Detecting Invariant Manifolds in ReLU-Based RNNs
Lukas Eisenmann, Alena Brändle, Zahra Monfared, Daniel Durstewitz
TL;DR
The paper addresses the challenge of understanding RNN dynamics by focusing on invariant manifolds for ReLU-based PLRNNs. It introduces a semi-analytical algorithm that computes stable and unstable manifolds within each linear subregion and composes them across regions to reconstruct global manifolds, enabling basin delineation and detection of homoclinic/heteroclinic intersections indicative of chaos. Validation spans classical chaotic and multistable systems (Duffing, Lorenz-63, multi-choice decision tasks) and extends to an empirical cortical neuron recording, demonstrating the method's capacity to reveal underlying dynamical mechanisms from data. This work advances explainability in DS reconstruction with RNNs by providing a scalable, geometry-aware tool for probing the state-space skeleton that governs RNN behavior and computational capabilities.
Abstract
Recurrent Neural Networks (RNNs) have found widespread applications in machine learning for time series prediction and dynamical systems reconstruction, and experienced a recent renaissance with improved training algorithms and architectural designs.

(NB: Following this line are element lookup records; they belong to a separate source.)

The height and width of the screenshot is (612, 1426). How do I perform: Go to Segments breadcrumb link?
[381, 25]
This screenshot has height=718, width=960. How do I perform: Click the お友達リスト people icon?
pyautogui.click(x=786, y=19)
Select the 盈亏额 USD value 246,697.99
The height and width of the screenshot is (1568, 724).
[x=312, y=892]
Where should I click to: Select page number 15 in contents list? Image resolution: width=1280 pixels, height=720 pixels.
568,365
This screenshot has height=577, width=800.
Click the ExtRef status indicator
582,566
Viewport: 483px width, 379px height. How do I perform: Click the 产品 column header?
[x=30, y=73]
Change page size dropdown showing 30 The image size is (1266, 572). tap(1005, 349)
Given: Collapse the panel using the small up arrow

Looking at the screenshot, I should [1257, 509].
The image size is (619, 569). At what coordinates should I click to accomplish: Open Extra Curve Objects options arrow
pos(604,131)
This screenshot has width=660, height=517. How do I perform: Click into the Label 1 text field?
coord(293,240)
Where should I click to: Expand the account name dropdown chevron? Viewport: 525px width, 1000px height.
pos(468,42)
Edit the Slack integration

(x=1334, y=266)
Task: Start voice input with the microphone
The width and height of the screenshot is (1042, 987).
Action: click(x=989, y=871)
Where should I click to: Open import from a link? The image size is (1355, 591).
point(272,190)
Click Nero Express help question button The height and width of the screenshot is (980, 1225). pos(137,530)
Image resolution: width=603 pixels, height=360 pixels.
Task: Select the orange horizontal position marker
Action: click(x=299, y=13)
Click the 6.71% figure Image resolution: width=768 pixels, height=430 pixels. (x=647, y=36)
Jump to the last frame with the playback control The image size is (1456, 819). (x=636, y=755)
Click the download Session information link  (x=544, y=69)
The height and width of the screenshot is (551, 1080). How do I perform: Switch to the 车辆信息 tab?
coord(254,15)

Understanding why and how trained RNNs produce their behavior is important for scientific and medical applications, and explainable AI more generally. An RNN's dynamical repertoire depends on the topological and geometrical properties of its state space. Stable and unstable manifolds of periodic points play a particularly important role: They dissect a dynamical system's state space into different basins of attraction, and their intersections lead to chaotic dynamics with fractal geometry. Here we introduce a novel algorithm for detecting these manifolds, with a focus on piecewise-linear RNNs (PLRNNs) employing rectified linear units (ReLUs) as their activation function. We demonstrate how the algorithm can be used to trace the boundaries between different basins of attraction, and hence to characterize multistability, a computationally important property. We further show its utility in finding so-called homoclinic points, the intersections between stable and unstable manifolds, and thus establish the existence of chaos in PLRNNs. Finally we show for an empirical example, electrophysiological recordings from a cortical neuron, how insights into the underlying dynamics could be gained through our method.